- Location of Duša in central Bosnia
- Location: 43°56′N 17°34′E﻿ / ﻿43.933°N 17.567°E Duša, Gornji Vakuf, Bosnia and Herzegovina
- Date: 18 January 1993 (Central European Time)
- Target: Bosniaks
- Attack type: Mortar attack
- Deaths: 7
- Perpetrators: Croatian Defence Council (HVO)

= Duša killings =

1993 massacre of Bosniaks in Duša, Gornji Vakuf

On 18 January 1993, the village of Duša, Gornji Vakuf, was shelled by the Croatian Defence Council (HVO), and 7 Bosniak civilians were killed. Muslim homes were burnt down after the HVO took control of the village.

==Background==
Gornji Vakuf is a town to the south of the Lašva Valley, with a population of about 10,000 Croats and 14,000 Muslims. On 11 January 1993, the first clashes between the Croatian Defence Council (HVO) and the Army of the Republic of Bosnia and Herzegovina (ARBiH) took place. There are conflicting reports as to how the fighting started and what caused it: a bomb placed in a Muslim owned hotel used as a headquarters, or an all-out attack by ARBiH forces on HVO positions.

On 16 January 1993, the HVO demanded that the ARBiH in Gornji Vakuf subordinate its troops to the HVO, which was rejected. On 18 January, the HVO attacked ARBiH positions in Gornji Vakuf.

==Attack on Duša==

On 18 January, the HVO attacked the ARBiH in the village of Duša, Gornji Vakuf. Civilians, including elderly people, women and children, took shelter in the house of Enver Šljivo during the combat. During the attack, the HVO artillery fired several shells from a nearby village, one of which hit the home of Enver Šviljo and killed 7 civilians, including three children, three women, and an older man who died as a result of his wounds. The shelling damaged many Muslim houses.

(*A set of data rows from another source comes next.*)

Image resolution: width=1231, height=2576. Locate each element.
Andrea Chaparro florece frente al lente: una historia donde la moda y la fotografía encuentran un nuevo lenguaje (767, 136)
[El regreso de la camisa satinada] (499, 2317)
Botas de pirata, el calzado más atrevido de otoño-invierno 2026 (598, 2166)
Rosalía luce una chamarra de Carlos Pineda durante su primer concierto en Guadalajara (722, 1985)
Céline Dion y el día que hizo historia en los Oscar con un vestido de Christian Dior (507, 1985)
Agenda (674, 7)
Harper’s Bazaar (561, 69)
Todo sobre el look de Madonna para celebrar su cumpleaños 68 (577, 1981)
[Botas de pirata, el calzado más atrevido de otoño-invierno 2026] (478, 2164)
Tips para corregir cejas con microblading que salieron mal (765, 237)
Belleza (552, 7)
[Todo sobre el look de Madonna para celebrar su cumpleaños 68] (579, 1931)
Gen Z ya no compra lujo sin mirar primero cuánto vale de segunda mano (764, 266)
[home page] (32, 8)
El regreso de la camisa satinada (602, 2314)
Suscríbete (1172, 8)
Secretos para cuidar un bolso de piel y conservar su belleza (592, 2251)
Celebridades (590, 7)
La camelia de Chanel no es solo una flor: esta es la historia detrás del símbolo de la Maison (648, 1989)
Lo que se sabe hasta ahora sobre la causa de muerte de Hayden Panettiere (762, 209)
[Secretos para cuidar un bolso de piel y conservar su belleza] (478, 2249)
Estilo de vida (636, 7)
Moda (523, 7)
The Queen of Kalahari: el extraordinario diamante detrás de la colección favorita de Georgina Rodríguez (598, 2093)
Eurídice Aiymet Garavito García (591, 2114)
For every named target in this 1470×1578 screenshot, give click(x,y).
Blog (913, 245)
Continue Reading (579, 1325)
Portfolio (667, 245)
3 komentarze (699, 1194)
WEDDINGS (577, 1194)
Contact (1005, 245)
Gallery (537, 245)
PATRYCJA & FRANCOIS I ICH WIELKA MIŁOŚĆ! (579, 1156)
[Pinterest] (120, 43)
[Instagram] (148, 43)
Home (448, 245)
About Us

After the ARBiH surrendered, the women, children, elderly and handicapped people were sent to the nearby village of Paloč, where a doctor examined the wounded and sent the seriously injured to a hospital in Bugojno. Others remained in Paloč for several days until the UNPROFOR moved them. There is no evidence about the detention conditions in Paloč. After the takeover of the village, HVO soldiers set fire to an unknown number of houses. Muslim men from Duša were transferred from Paloč to Trnovača and detained in a furniture factory. They were exchanged for prisoners taken by the ARBiH two weeks later.